British scholar of Ethiopian studies

Alula Pankhurst (born 1962) is a British scholar and social development consultant of Ethiopian studies. He has worked in Ethiopia as an associate professor of anthropology at Addis Ababa University and as the country director for Young Lives.

==Career==
Pankhurst is a graduate of Oxford University and has an MA (1986) and PhD (1989) in Social Anthropology from the University of Manchester. His grandmother Sylvia Pankhurst was a champion of Ethiopia during World War 2 and his parents Rita and Richard Pankhurst lived and worked in Ethiopia for decades. Pankhurst's first name is in honor of Ras Alula, a famous Ethiopian leader. Pankhurst has led a variety of studies and projects on behalf of various groups such as the World Bank, IrishAid, Organization for Social Science Research in Eastern and Southern Africa, and International Livestock Centre for Africa.

==Publications==
Pankhurst has published academic and professional books and articles. Topics have included traditional peacemaking and reconciliation, issues of internal migration and resettlement, poverty, AIDS, funeral associations, and access to natural resources. In Peripheral People, he stated that marginalized people in Ethiopia are sometimes considered "not real people". The fuga group was identified as one of these and members were not allowed to participate in social and political administration of their community.

==Partial bibliography==
- Harris, Donna, Sarah Baird, Kath Ford, Kalle Hirvonen, Nicola Jones, Munir Kassa, Christian Meyer, Alula Pankhurst, Christina Wieser, and Tassew Woldehanna. "The impact of COVID-19 in Ethiopia: policy brief." (2021).

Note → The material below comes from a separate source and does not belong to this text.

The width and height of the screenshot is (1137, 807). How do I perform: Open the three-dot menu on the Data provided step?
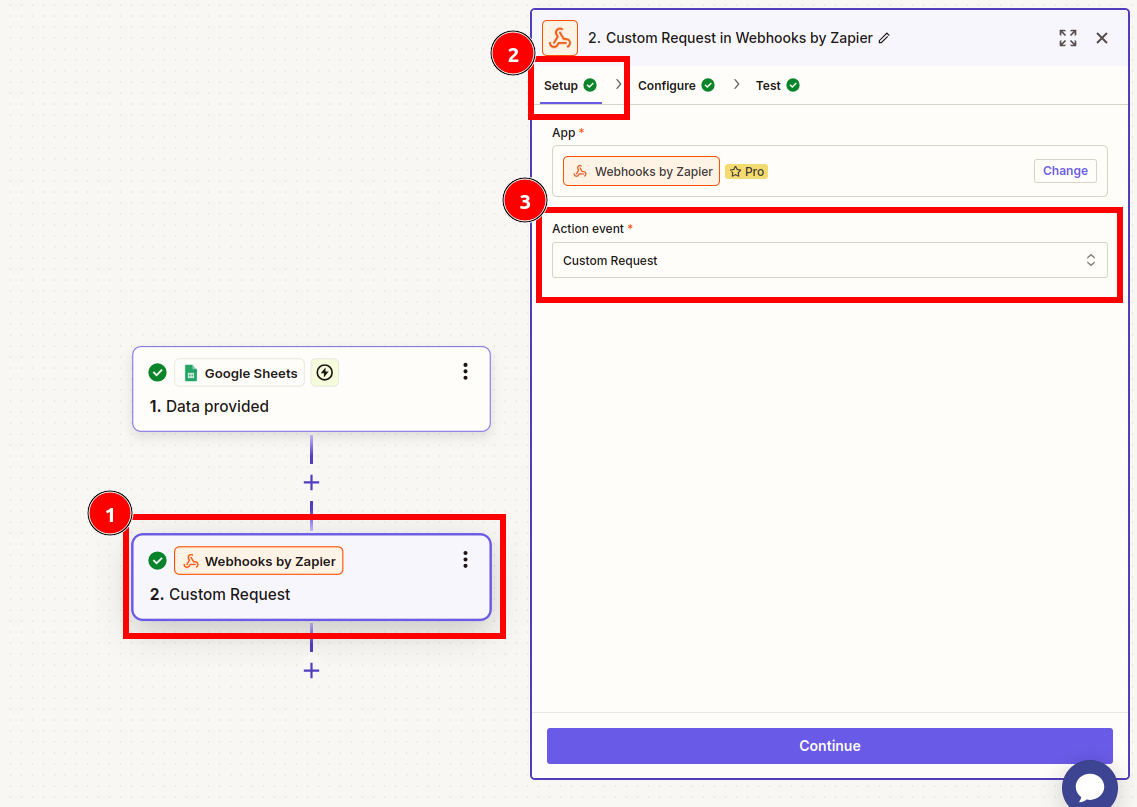[x=465, y=372]
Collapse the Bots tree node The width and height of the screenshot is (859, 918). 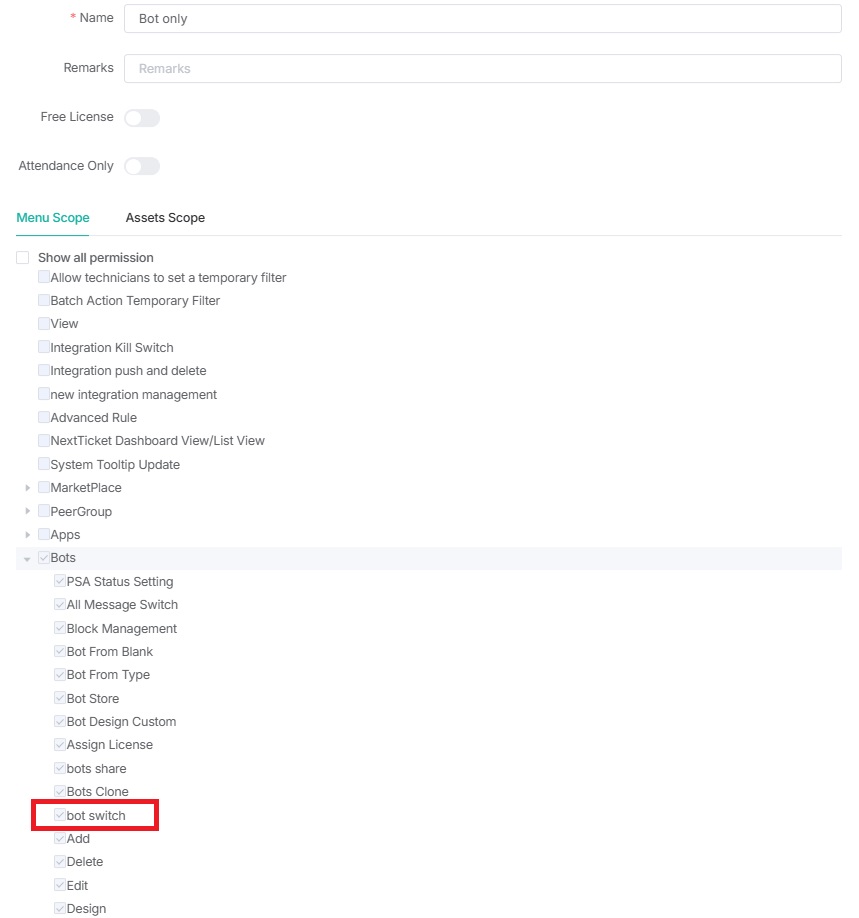[28, 559]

- Yorke, Louise, Pauline Rose, and Alula Pankhurst. "The influence of politics on girls’ education in Ethiopia." In Reforming Education and Challenging Inequalities in Southern Contexts. Taylor & Francis, 2021.
- Pankhurst, Alula. "Research on Ethiopian societies and cultures during the second half of the twentieth century." Journal of Ethiopian Studies 35, no. 2 (2002): 1-60.

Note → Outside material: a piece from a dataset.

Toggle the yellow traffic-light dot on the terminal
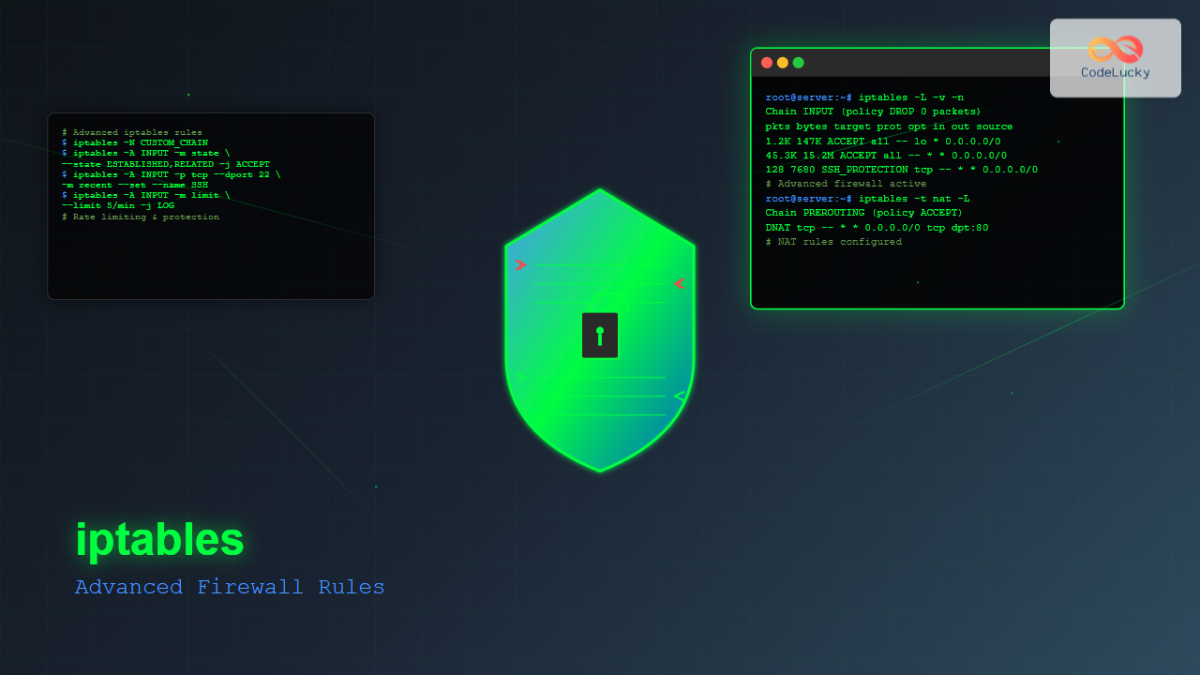The height and width of the screenshot is (675, 1200). coord(782,61)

- Boyden, Jo, Alula Pankhurst, and Yisak Tafere. Harmful traditional practices and child protection: Contested understandings and practices of female child marriage and circumcision in Ethiopia. Young Lives, UK. 2013.
- Girke, Felix and Alula Pankhurst. 2011. Evoking Peace and Arguing Harmony: An Example of Transcultural Rhetoric in Southern Ethiopia, in C. Meyer and F. Girke eds. The Rhetorical Emergence of Culture. New York, Oxford: Berghahn Book.

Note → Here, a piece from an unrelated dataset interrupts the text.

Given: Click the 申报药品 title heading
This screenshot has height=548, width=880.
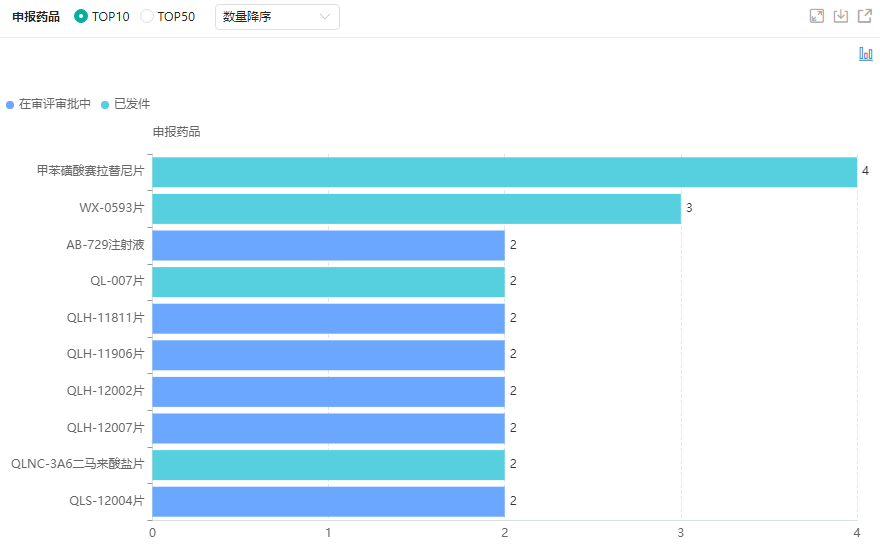Looking at the screenshot, I should [35, 17].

- Pankhurst, Alula. 1999. ‘Caste’ in Africa: the evidence from south-western Ethiopia reconsidered. Africa 69: 485–509.
- Pankhurst, Alula. 2008. The emergence, evolution and transformations of iddir funeral associations in urban Ethiopia. Journal of Ethiopian Studies 41(1-2): 143–186.
- Pankhurst, Alula. 2006. A peace ceremony in Arbore, pp. 247–68 in Ivo Strecker and Jean Lydal ed. The Perils of Face: Essays on cultural contact, respect and self-esteem in southern Ethiopia. Münster: Litt Verlag.
- Pankhurst, Alula. 2004. Social exclusion and cultural marginalisation: minorities of craftworkers and hunters in Ethiopia in A. Bohnet and M. Hoher eds. The Role of Minorities in the Development Process. Frankfurt: Peter Lang, pp. 85–128.
- Pankhurst, Alula. 2003. Research on Ethiopian societies and cultures during the second half of the Twentieth Century. Journal of Ethiopian Studies 35: 1-60.